Now, when I think of kinship, it's very important to keep kinship away from the next concept we're going to learn. And that concept is when you have kinship plus something else. Sometimes in society we will use kinship, and actually be talking in sociological terms about this other thing, which is family. So it's really important that you think of kinship as being the relationship. And then family being that relationship plus care, that relationship and something more.

So a family is a group people with that relationship. So they have that common ancestry. There is an adoption there. There's marriage there. And on top of that, they also work together. They also care about each other.

Now, right away, when you think of family, you're going to think of some different family from I. And sociology tries to differentiate a couple different ways of looking at family. Two of those you're going to learn about right now.

So when you think of just your close, close-knit family, in fact limiting it just to the two adults in the family and their children, that's it, that is the nuclear family. So it doesn't consider aunts and uncles. It doesn't consider stepfathers. It's just those two parents and their children.

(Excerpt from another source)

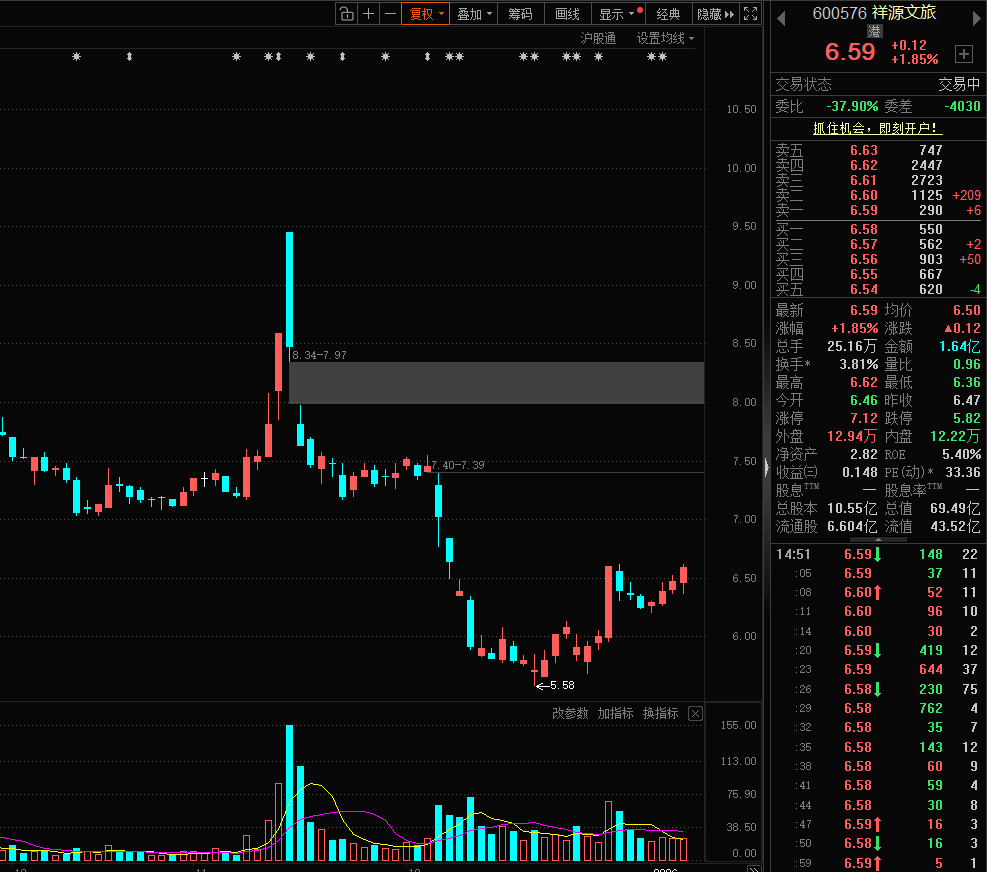Click 改参数 to edit indicator parameters
Screen dimensions: 987x872
[x=570, y=713]
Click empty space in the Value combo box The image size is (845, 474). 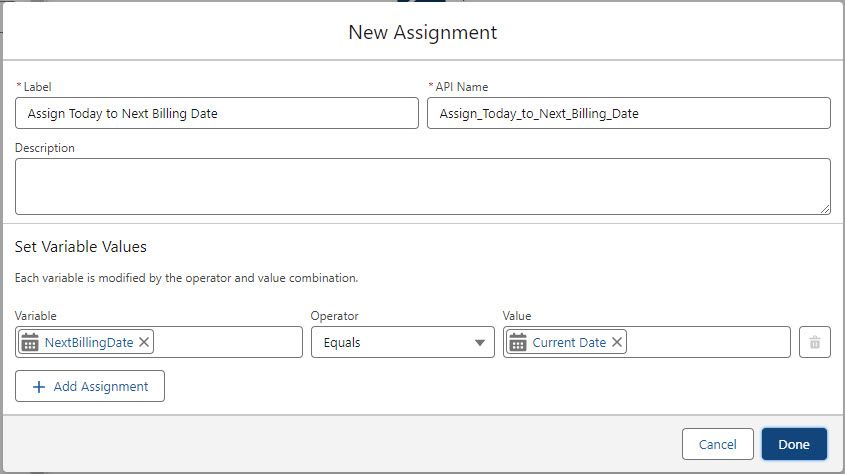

On the other hand, when you broaden that scope, and you look at the rest of the way families work, well, that's the extended family. That's the family beyond the nuclear family.

So today's take-away message. Family is a group of people with some relation, that work together. And that relation is kinship. And kinship is a relationship based on common ancestry, marriage, or adoption.

Now, marriage is a social contract binding people together. And we also learned about the nuclear family, which is looking at just the two adults and their children in the family. And the extended family, which is looking at the rest of the family, beyond just the nuclear family

Well, that's it for this lesson. Good work. And hopefully you'll be seeing me on your screen again soon. Peace.

Terms to Know
Extended Family

A family composed of your nuclear family plus extended relatives such as grandparents, cousins, aunts, and uncles.


A group of two or more people who cooperate economically and are related by blood, marriage, or affiliation.


A culturally patterned social relationship based on common ancestry, marriage, or adoption.


A legal union usually involving economic cooperation, sexual activity, and (sometimes) childbearing.

Nuclear Family

Limiting the scope of family to two adults and their children.